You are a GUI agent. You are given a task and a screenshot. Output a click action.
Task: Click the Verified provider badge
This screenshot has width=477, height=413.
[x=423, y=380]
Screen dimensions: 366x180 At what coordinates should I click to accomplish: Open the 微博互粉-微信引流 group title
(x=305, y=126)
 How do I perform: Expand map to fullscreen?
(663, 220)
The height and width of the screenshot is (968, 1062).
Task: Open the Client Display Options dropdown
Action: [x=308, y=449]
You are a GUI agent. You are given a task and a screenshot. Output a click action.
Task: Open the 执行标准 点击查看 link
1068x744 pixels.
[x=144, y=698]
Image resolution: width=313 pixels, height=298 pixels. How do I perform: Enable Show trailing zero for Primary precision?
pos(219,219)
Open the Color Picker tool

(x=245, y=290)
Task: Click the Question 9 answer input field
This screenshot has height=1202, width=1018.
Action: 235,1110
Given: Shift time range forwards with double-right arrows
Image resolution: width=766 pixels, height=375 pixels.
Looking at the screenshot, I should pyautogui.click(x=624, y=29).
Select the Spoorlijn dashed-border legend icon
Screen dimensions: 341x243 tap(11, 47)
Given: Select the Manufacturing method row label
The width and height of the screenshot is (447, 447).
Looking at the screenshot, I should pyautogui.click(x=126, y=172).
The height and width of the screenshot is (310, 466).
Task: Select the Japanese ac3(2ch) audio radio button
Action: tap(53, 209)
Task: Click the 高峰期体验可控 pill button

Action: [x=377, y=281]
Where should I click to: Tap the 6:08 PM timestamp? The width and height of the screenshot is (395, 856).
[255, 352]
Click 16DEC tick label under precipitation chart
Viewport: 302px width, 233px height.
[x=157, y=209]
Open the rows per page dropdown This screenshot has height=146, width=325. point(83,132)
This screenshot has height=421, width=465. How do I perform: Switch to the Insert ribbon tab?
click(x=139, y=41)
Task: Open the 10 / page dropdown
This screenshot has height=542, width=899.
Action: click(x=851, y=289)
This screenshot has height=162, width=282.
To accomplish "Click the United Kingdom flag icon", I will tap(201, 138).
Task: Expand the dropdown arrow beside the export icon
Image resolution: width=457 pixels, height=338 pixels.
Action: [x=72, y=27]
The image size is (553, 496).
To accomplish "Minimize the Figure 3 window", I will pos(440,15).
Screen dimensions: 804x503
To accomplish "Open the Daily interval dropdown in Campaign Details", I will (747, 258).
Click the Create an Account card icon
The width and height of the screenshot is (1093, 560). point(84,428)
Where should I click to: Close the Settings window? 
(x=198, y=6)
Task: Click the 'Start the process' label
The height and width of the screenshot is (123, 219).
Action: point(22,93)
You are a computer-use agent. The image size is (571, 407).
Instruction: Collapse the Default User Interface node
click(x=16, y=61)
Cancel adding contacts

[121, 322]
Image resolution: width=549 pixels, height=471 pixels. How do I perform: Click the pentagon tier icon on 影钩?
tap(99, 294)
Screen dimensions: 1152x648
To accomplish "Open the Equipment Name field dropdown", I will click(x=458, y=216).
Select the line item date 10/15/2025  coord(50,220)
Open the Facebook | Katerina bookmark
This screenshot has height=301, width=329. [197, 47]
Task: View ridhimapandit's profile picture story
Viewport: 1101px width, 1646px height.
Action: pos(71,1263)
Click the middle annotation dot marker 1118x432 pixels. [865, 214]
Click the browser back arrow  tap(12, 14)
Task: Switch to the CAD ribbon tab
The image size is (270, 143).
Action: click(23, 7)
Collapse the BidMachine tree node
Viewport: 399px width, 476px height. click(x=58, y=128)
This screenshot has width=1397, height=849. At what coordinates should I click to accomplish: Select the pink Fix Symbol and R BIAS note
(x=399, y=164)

◆ WORK REQUIRED
Transcribe exactly, and only, the lines from the one holding "This screenshot has width=1397, height=849." through the final line of the listing.

◆ RESPONSE
This screenshot has width=1397, height=849. At what coordinates should I click to accomplish: Select the pink Fix Symbol and R BIAS note
(x=399, y=164)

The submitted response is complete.